## [AUFGABE A]
Geben Sie aus dem Auszug zur Sklavenfrage den Abschnitt von "Die Sklaverei wurde" bis "die Nordstaaten klein bei." wortgetreu wieder.
## [AUFGABE B]
Prüfen Sie anhand des Auszugs zur Sklavenfrage, ob die folgenden Aussagen zutreffen. Antworten Sie jeweils mit Ja oder Nein und zitieren Sie die ausschlaggebende Textstelle wörtlich.
(i) Nach dem Großen Kompromiss ist jeder Staat mit zwei Senatoren im Senat vertreten.
(ii) Bei der Sitzverteilung im Repräsentantenhaus zählen drei Sklaven so viel wie fünf freie Bürger.
(iii) Im Streit um die Sklavenfrage drohen die Nordstaaten mit ihrer Abspaltung.
## [AUFGABE C]
Nennen Sie alle Historiker und Politiker, die im Auszug zur Sklavenfrage namentlich erwähnt werden.

## [VORLIEGENDER AUSZUG]
Stachel im Fleisch der Nation

Man muss, um die Sprengkraft dieser Maßnahme zu ermessen, den in die Vergangenheit der Vereinigten Staaten zurückreichenden Wurzeln des Sklavenproblems nachspüren – zurück bis zu den Gründertagen dieser Nation.

44 Jahre bevor Präsident Monroe seinen Namen unter das Dokument setzte – am 4. Juli 1776 – hatten die Väter der Unabhängigkeitserklärung feierlich erklärt, dass alle Menschen gleich erschaffen worden seien. Doch sie selbst untergruben diesen Grundsatz permanent, weil sie als Sklavenhalter Unfreiheit duldeten. »Freiheit und Sklaverei wurden zum amerikanischen Bruderpaar Abel und Kain«, beschreibt die amerikanische Historikerin Jill Lepore in ihrem aktuellen Werk »Diese Wahrheiten«.

Die Sklaverei wurde zum Stachel im Fleisch der Nation. Dies zeigte sich elf Jahre später, als in Philadelphia der Verfassungskonvent tagte, um den damals noch 13 unabhängigen Gliedstaaten eine gemeinsame Verfassung zu geben. Neben der Frage, wie sich die Größe und Bevölkerungszahl eines Staats auf seinen Einfluss im Washingtoner Parlament und Bundesregierung auswirken sollten, entzündete sich die hitzigste Debatte an der Sklavenfrage, in deren Verlauf die Südstaaten mit ihrer Abspaltung drohten. Um die Union nicht zu gefährden, gaben die Nordstaaten klein bei.

Die Kompromisslinie | In hinzukommenden Bundesstaaten südlich dieser Grenze sollte Sklaverei erlaubt sein. Sie verlief größtenteils entlang der Südgrenze Missouris und wirkte sich konkret nur auf die Form des Sklavenhalterstaats Texas aus. Bei dessen Gründung wurden Gebiete, die nördlich der Linie lagen, abgetrennt.

Am 17. Juli 1787 einigten sich die Delegierten auf den so genannten Großen Kompromiss. Darin wurde festgelegt, dass die Staaten im Senat gleichrangig vertreten sein würden – mit jeweils zwei Senatoren pro Staat – und im Repräsentantenhaus proportional, mit einem Abgeordneten für jeweils 30 000 Menschen. Der Verfassungskonvent traf zusätzlich folgende Regelung: Fünf Sklaven sollten bei der Berechnung der Sitzverteilung im Repräsentantenhaus so viel gelten wie drei freie Bürger. Damit wurden in puncto Repräsentation Personen miteinbezogen, die laut Verfassung überhaupt kein Stimmrecht besaßen.

Vergiftete Arithmetik

Das Recht eines Menschen, einen anderen Menschen zu besitzen, war auch fortan nicht nur möglich, sondern auch gesetzlich anerkannt. Damit war man dem Süden sehr weit entgegengekommen. »Die Duldung der Sklaverei war der Preis für die Verwirklichung der nationalen Einheit«, schreibt der Nordamerika-Historiker Jörg Nagler über den Kompromiss der Verfassungsväter.

## [HINTERLEGTES MATERIAL]
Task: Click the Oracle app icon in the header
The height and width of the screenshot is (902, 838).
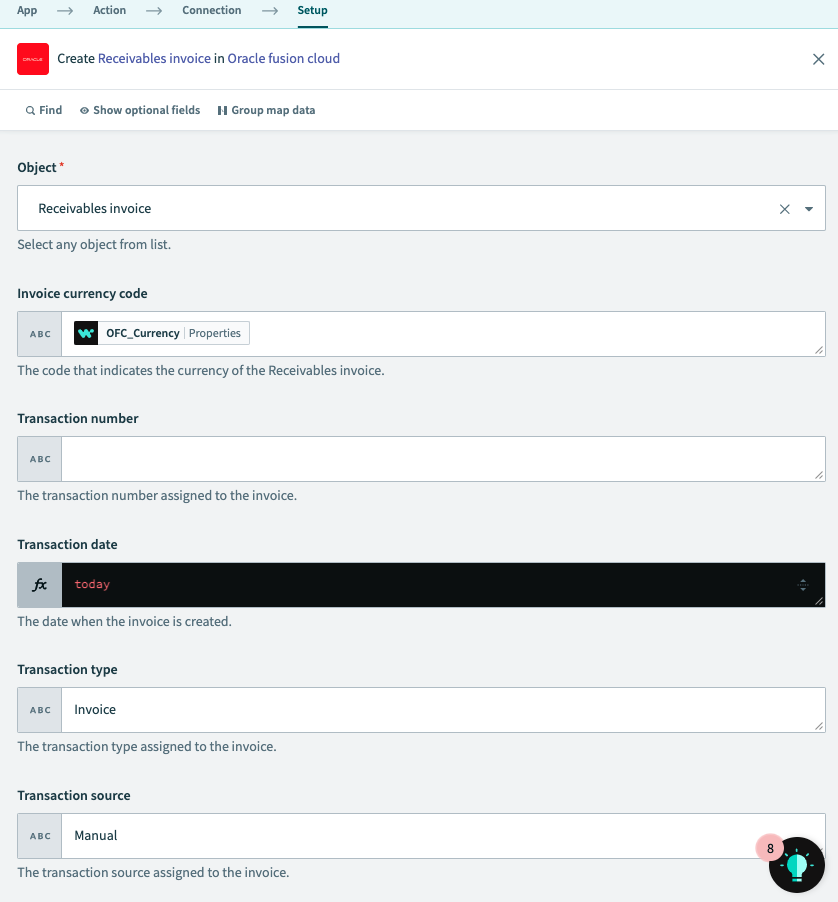Action: tap(32, 59)
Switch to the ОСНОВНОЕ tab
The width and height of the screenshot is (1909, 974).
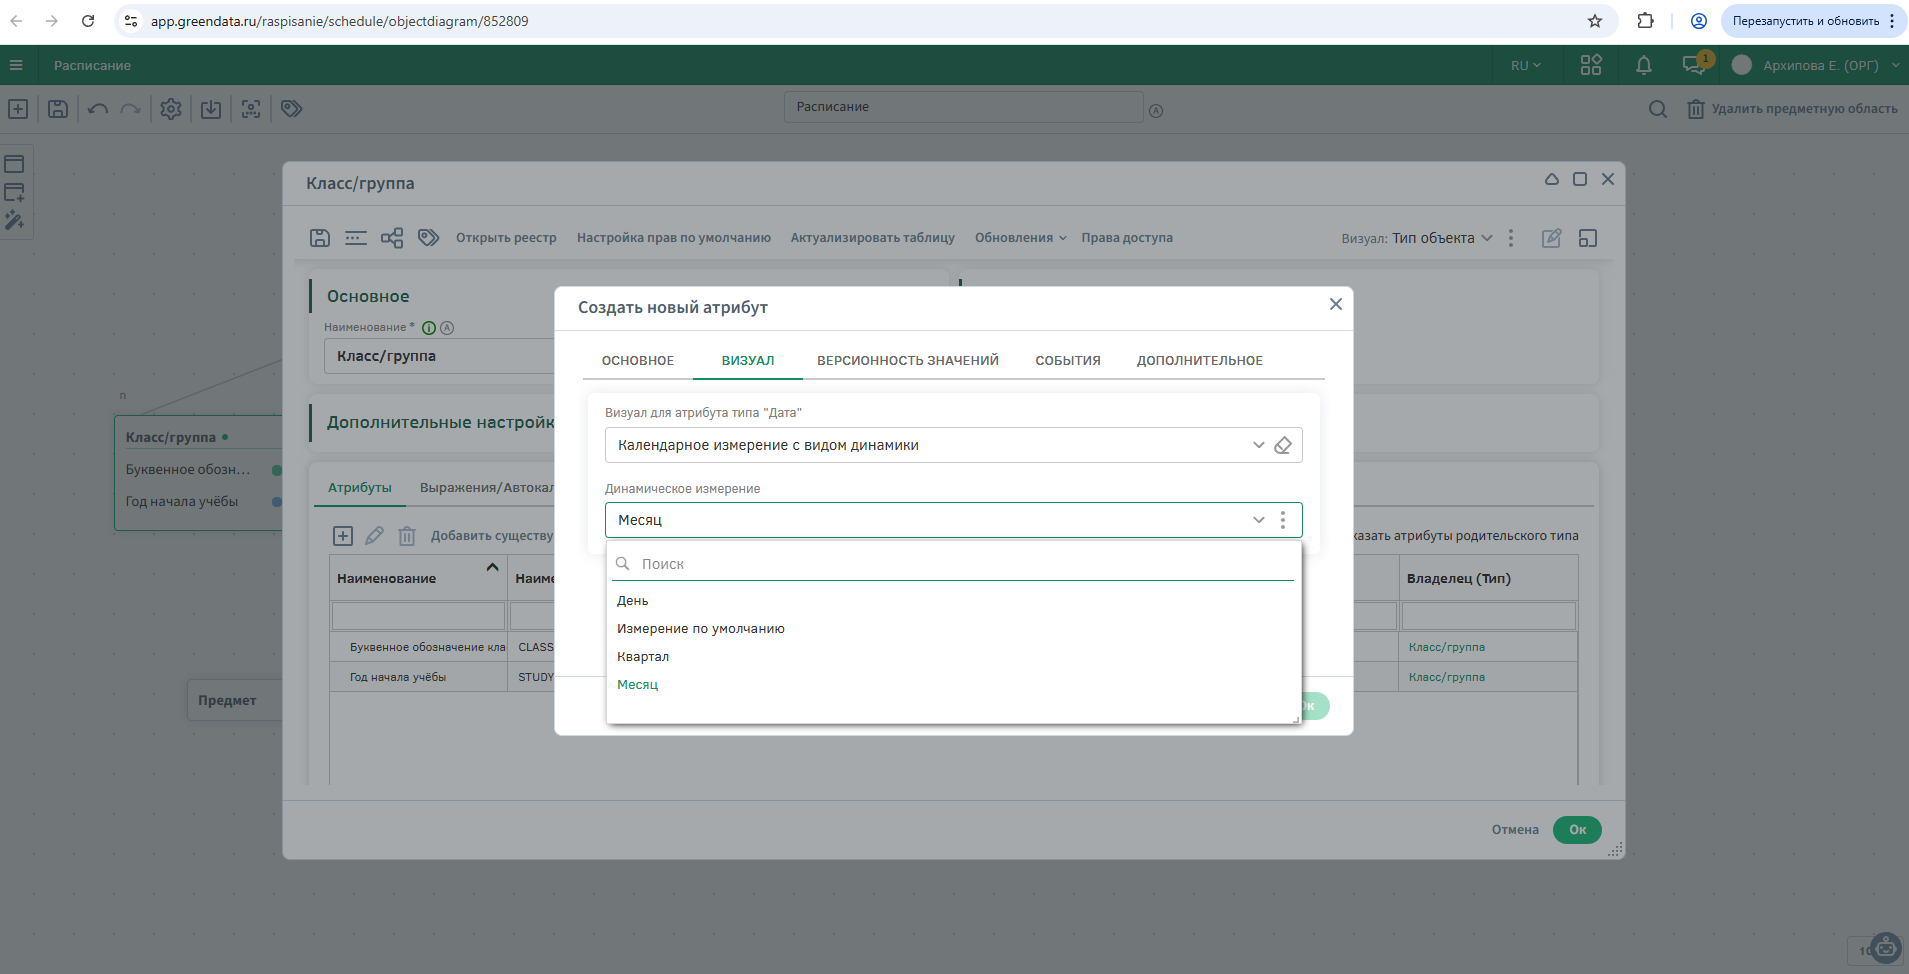click(638, 361)
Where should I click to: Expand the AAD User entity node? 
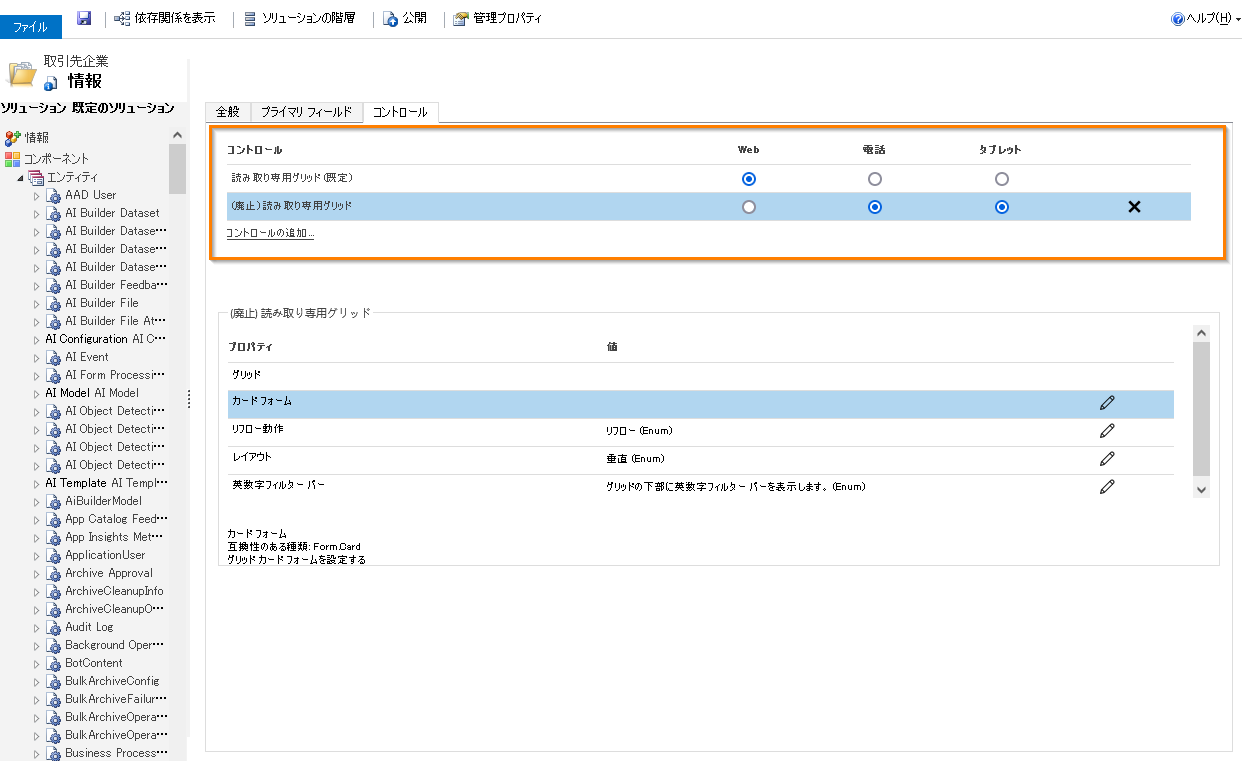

## [KORREKTES ERGEBNIS A]
Die Sklaverei wurde zum Stachel im Fleisch der Nation. Dies zeigte sich elf Jahre später, als in Philadelphia der Verfassungskonvent tagte, um den damals noch 13 unabhängigen Gliedstaaten eine gemeinsame Verfassung zu geben. Neben der Frage, wie sich die Größe und Bevölkerungszahl eines Staats auf seinen Einfluss im Washingtoner Parlament und Bundesregierung auswirken sollten, entzündete sich die hitzigste Debatte an der Sklavenfrage, in deren Verlauf die Südstaaten mit ihrer Abspaltung drohten. Um die Union nicht zu gefährden, gaben die Nordstaaten klein bei.

## [KORREKTES ERGEBNIS B]
(i) Ja: "mit jeweils zwei Senatoren pro Staat"
(ii) Nein: "Fünf Sklaven sollten bei der Berechnung der Sitzverteilung im Repräsentantenhaus so viel gelten wie drei freie Bürger."
(iii) Nein: "in deren Verlauf die Südstaaten mit ihrer Abspaltung drohten"

## [KORREKTES ERGEBNIS C]
- Präsident Monroe
- Jill Lepore
- Jörg Nagler